Student disability panel validates visible and invisible conditions

As part of Disability Awareness Month, the Office of Specialized Services (OSS) hosted its yearly student disability panel last Wednesday, which was titled “See Us, Hear Us, Know Us.”

The panel was a student-led discussion featuring students with both visible and invisible disabilities, which included an audience Q&A at the end of the event. Helen Witte, a recent Ramapo graduate and OSS’ current assistive technology specialist, acted as the moderator. Witte herself is deaf and worked with OSS in receiving her accommodations.

Abbe Benowitz, the OSS disability counselor, opened the panel with praise for Witte’s work and her feelings on this yearly panel.

“It really is my favorite program of the month because it gives our students the opportunity to share their stories, gives you an opportunity to ask questions and it just presents disability in a different way. I think it gives us all a chance to hear what’s really going on behind the faces of people who you just see in the hallway,” she said.

The first question centered around how the panelists view their own disabilities in regards to the two major models: the social model and the medical model. The social model views disability as being caused by the way society is organized. If barriers are removed and society fully integrates disabled individuals, then disability would cease to exist.

The medical model is an approach that looks at the medical diagnoses as the disability and the impairments that result from it. All of the panelists said they view themselves under the medical model, although 28-year-old pre-med major Georgia Agrapidis said she views her disability as a combination of both.

Panelist Adam Foye, a computer science major, has myopathy, a neuromuscular disorder that causes muscle weakness and hearing loss.

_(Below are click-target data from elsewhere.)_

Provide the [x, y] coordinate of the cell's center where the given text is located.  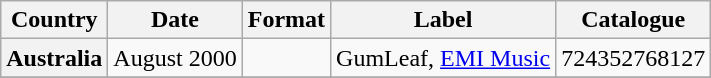
Catalogue [634, 20]
Label [444, 20]
Format [286, 20]
GumLeaf, EMI Music [444, 58]
August 2000 [175, 58]
Australia [54, 58]
Date [175, 20]
Country [54, 20]
724352768127 [634, 58]
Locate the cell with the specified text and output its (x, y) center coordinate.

He primarily uses a wheelchair to move around and said the medical aspect of his disability is always present in his life.

“For me, the medical aspect doesn’t ever go away because it’s something I have to keep up on,” he said. “I have to, you know, see specialists for all different things and that does affect my life from day to day and from year to year.”

Agrapidis has ADHD with a processing and auditory comprehension disorder. She said that as she grew older, she started to notice the way her feelings towards her disability have changed.

“I definitely took that on as an identity growing up and I definitely did not meet the standards I have now. I did not believe in myself like I do now…” she said.

Another question to the panelists involved personal experiences with acceptance and how they feel we can better build awareness for disabilities.

Jazmin Molina, a senior music industry major, has multiple invisible disabilities, including fibromyalgia. Fibromyalgia is a chronic disorder that causes widespread pain and tenderness. It is the disorder Molina mostly spoke about since the chronic pain from flare-ups impacts her life the most. She said she advocates for herself when she needs to, but otherwise keeps her disability to herself. She cited work issues and employers either not hiring her or not understanding her condition. 

“I would always keep it to myself until I got hired. And then it was just difficult because I know even at my current job I have a bad day. A bad flare up day. I can’t show up to work. And they’re like ‘Just take a Tylenol or just take an aspirin.’ It doesn’t work like that,” she said.

She said understanding in the workplace depends on the boss or the environment. She currently works in a pharmacy and said her boss understands since he is a pharmacist and knows a bit about fibromyalgia.

Jack Machiaverna, a computer science major with a central auditory processing disorder, said his disability has gotten better as he has grown older. However, he said he has not had friends or co-workers understand his disability and will explain it to them.

“One of my coworkers is talking to me about something or like ‘Oh Jack, do this’ and I don’t really respond or do anything. They’re asking me what’s going on and all that and it makes me feel embarrassed and a little bit angry at myself. And the way I dealt with that is I tried my best to explain it to coworkers as well as friends about it,” he said.

“So for the future, if I ever have a moment like that, they will hopefully understand.”